Mount-time checks tend to be those that validate superblock and block
group descriptor contents.  They can't validate all of the inodes
because that would take a lot longer.

> Would it be more accurate to understand the boundary
> this way: once the filesystem metadata has passed mount-time
> validation (even if it would not necessarily pass fsck), the
> filesystem is still expected to handle later errors gracefully rather
> than crash?

It is a nice to have that a file system, should handle errors
gracefully rather than crash.  However, if the inconsistency would
have been caught and corrected by fsck, I don't consider it a
CVE-worthy security bug, but rather a quality-of-implementation bug.
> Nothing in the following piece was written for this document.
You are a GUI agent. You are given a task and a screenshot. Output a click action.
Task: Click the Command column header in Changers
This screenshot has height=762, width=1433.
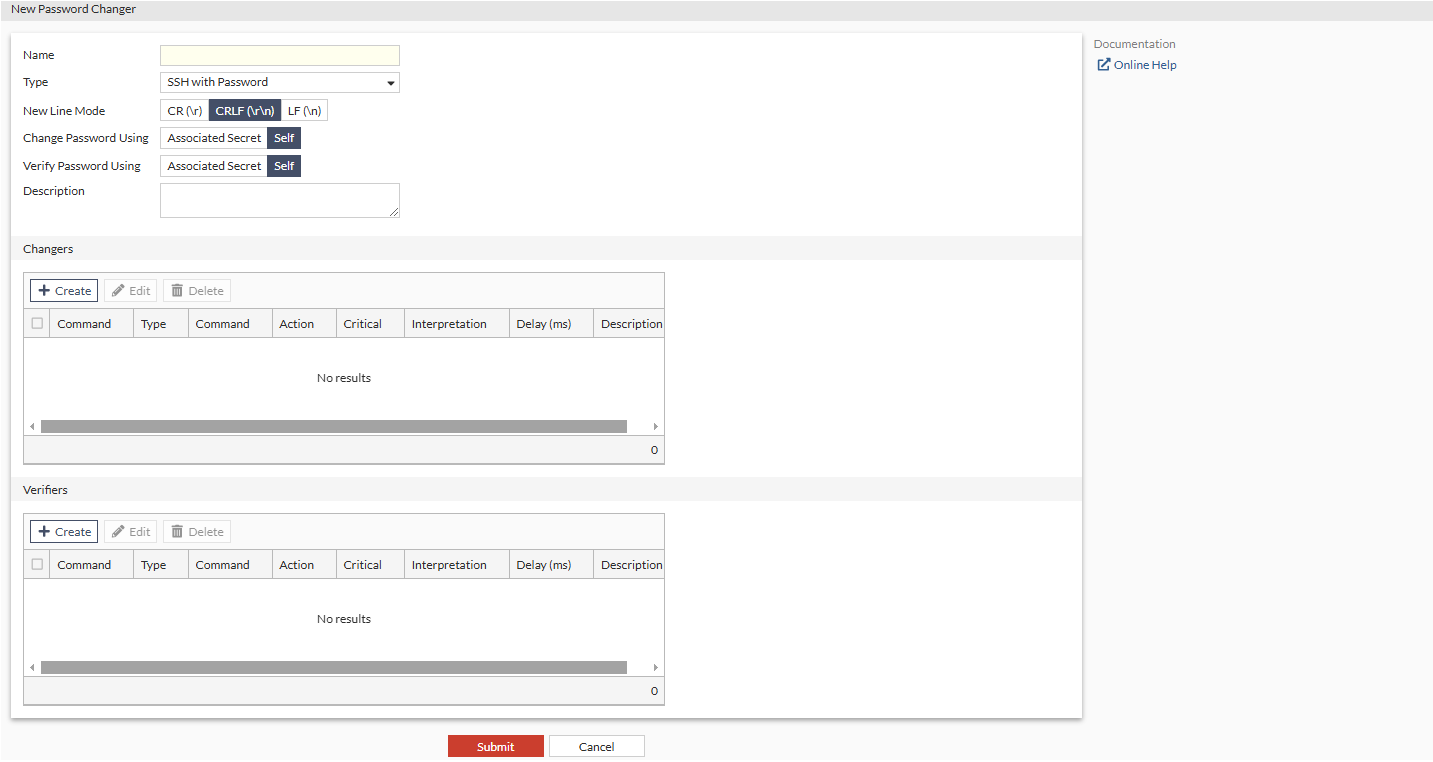click(x=84, y=323)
This is important, because there are risks associated with rolling out
a new kernel to hundreds of thousands of machines, or using live
patching to fix high severity security bugs.  If the issue could have
been caught by fsck, and a competently administered system *does* run
fsck at boot time (such as at $WORK), the cost benefit ratio of
treating such bugs as security bugs doesn't make sense.

> More specifically, for inconsistencies that arise at runtime, is the
> general expectation that they are outside the filesystem's
> responsibility and should instead be handled by other layers (for
> example, lower-level storage redundancy / RAID)? Or is there still
> room for defensive checks in the filesystem, as long as they are done
> outside hot paths?

This would be on a case by case basis.  If the check is *super* cheap,
and it's done outside of a hotpath --- say, when a file is first
opened.  And if doesn't cause long-term maintenance issues, it is
comething that could be considered.  But in terms of the priority of
dealing with such patches, it is not something that would be
considered high priority.  Perhaps just a step above spelling or
grammer fixes in comments.  :-)

Consider that for a enterprise hard drives, the bit error rate is 1 in
10**15.  And the chances that such as a bit error would be cause a
metadata inconsistency that would lead to a crash has to be factored
in.  If we had infinite resources, it might be something that would be
considered higher priority, but in the real world, when the
opportunity cost of having software engineers working on other
improvements, it's not necessarily going to be a compelling business
case when I go to my management asking for more headcount.  And if you
are an academic, perhaps the impact of such work might also be called
into question.

Cheers,

						- Ted